(Saved entries)
━━━

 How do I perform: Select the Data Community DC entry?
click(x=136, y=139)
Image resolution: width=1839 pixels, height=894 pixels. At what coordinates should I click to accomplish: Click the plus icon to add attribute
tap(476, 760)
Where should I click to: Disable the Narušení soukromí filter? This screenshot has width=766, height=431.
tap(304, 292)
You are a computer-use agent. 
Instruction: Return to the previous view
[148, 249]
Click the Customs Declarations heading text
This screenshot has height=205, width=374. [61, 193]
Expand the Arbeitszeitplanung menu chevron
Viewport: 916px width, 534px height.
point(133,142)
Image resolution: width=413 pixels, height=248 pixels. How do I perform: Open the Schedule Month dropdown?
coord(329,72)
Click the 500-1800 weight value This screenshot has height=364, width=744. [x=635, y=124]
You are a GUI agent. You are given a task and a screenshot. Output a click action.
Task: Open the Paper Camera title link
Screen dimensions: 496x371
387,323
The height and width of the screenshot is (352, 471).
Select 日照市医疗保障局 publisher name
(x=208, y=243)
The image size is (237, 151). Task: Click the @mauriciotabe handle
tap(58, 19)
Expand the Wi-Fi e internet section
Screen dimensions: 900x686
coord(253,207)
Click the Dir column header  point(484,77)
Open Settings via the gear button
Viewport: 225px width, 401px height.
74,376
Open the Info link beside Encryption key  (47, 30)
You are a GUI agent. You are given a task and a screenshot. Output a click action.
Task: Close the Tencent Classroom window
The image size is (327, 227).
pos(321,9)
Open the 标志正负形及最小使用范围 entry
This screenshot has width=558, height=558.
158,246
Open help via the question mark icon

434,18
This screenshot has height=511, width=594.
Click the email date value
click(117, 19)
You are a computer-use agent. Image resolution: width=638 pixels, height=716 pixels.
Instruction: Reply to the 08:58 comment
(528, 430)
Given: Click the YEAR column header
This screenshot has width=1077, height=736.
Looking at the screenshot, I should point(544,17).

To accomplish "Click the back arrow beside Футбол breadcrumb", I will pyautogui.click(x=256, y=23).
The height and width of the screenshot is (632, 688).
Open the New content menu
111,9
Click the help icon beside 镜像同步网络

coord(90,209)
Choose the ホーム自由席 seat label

━━━

# [Aim of the exercise]
Whatever lines appear above, reproduce every one of them exactly.

# [Problem solution]
 How do I perform: Select the Data Community DC entry?
click(x=136, y=139)
Image resolution: width=1839 pixels, height=894 pixels. At what coordinates should I click to accomplish: Click the plus icon to add attribute
tap(476, 760)
Where should I click to: Disable the Narušení soukromí filter? This screenshot has width=766, height=431.
tap(304, 292)
You are a computer-use agent. 
Instruction: Return to the previous view
[148, 249]
Click the Customs Declarations heading text
This screenshot has height=205, width=374. [61, 193]
Expand the Arbeitszeitplanung menu chevron
Viewport: 916px width, 534px height.
point(133,142)
Image resolution: width=413 pixels, height=248 pixels. How do I perform: Open the Schedule Month dropdown?
coord(329,72)
Click the 500-1800 weight value This screenshot has height=364, width=744. [x=635, y=124]
You are a GUI agent. You are given a task and a screenshot. Output a click action.
Task: Open the Paper Camera title link
Screen dimensions: 496x371
387,323
The height and width of the screenshot is (352, 471).
Select 日照市医疗保障局 publisher name
(x=208, y=243)
The image size is (237, 151). Task: Click the @mauriciotabe handle
tap(58, 19)
Expand the Wi-Fi e internet section
Screen dimensions: 900x686
coord(253,207)
Click the Dir column header  point(484,77)
Open Settings via the gear button
Viewport: 225px width, 401px height.
74,376
Open the Info link beside Encryption key  (47, 30)
You are a GUI agent. You are given a task and a screenshot. Output a click action.
Task: Close the Tencent Classroom window
The image size is (327, 227).
pos(321,9)
Open the 标志正负形及最小使用范围 entry
This screenshot has width=558, height=558.
158,246
Open help via the question mark icon

434,18
This screenshot has height=511, width=594.
Click the email date value
click(117, 19)
You are a computer-use agent. Image resolution: width=638 pixels, height=716 pixels.
Instruction: Reply to the 08:58 comment
(528, 430)
Given: Click the YEAR column header
This screenshot has width=1077, height=736.
Looking at the screenshot, I should point(544,17).

To accomplish "Click the back arrow beside Футбол breadcrumb", I will pyautogui.click(x=256, y=23).
The height and width of the screenshot is (632, 688).
Open the New content menu
111,9
Click the help icon beside 镜像同步网络

coord(90,209)
Choose the ホーム自由席 seat label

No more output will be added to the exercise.